After much reading, I believed that I knew everything that I needed. I started writing some regex strings and testing the code. Unfortunately, every time I ran a test with a string that contained Unicode characters, the match failed. When I removed the Unicode characters from the string and tested again, it would work. I was baffled.
Finding the Problem
I had the regex testing characters (\X
, \pL
, etc) inside of a character class, such as [\X-]
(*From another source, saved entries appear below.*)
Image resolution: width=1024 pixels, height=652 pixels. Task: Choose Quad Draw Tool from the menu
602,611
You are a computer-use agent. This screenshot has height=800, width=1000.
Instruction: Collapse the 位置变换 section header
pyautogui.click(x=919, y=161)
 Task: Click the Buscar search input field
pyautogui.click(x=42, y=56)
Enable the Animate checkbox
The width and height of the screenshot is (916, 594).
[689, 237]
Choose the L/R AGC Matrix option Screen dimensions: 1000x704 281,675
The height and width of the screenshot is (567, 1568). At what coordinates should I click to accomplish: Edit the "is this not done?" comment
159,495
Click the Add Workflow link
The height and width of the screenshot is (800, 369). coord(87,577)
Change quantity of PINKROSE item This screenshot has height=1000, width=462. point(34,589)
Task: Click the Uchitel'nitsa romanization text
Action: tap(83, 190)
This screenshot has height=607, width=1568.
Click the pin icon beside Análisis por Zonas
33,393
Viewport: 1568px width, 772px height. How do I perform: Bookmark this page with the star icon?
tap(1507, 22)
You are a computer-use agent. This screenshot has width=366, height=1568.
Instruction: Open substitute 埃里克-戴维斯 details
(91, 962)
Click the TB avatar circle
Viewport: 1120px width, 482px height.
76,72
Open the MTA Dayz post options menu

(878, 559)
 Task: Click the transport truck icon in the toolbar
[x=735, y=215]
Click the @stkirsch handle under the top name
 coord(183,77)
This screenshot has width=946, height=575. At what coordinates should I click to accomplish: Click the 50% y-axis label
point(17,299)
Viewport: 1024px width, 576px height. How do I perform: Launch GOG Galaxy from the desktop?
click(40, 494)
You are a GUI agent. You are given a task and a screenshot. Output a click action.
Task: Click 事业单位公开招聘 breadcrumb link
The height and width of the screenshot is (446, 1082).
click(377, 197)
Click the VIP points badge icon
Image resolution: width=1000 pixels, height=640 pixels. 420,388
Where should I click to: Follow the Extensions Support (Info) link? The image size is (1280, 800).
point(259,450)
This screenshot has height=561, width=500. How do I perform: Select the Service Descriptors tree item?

, since I was creating a regex to test for domains. I wrote a really simple rule by simply looking for /^\X$/
and testing the regex with a single Unicode character. Amazingly, having the \X
outside of the square brackets changed everything as I now received the following very concerning warning:
PHP Warning: preg_match(): Compilation failed: support for \P, \p, and \X has not been compiled at offset 2 in wp-content/plugins/dnsyogi/testunicode.php on line 4
Since PHP uses the PCRE engine to run regular expressions, I started to dig into it. I found out that I could query PCRE directly. I ended up with something very similar:
[chris@home ~]$ pcregrep '/\X*/u' character.txt pcregrep: Error in command-line regex at offset 2: support for \P, \p, and \X has not been compiled
It looked like the error was coming from PCRE itself. I searched around for a while thinking that I could simply install a new package using yum. I hoped to find something like pcre-utf8
, pcre-unicode
, php-pcre-unicode
, or something to make it simple and quick to add this support since I much prefer using package management tools rather than compiling and installing from source.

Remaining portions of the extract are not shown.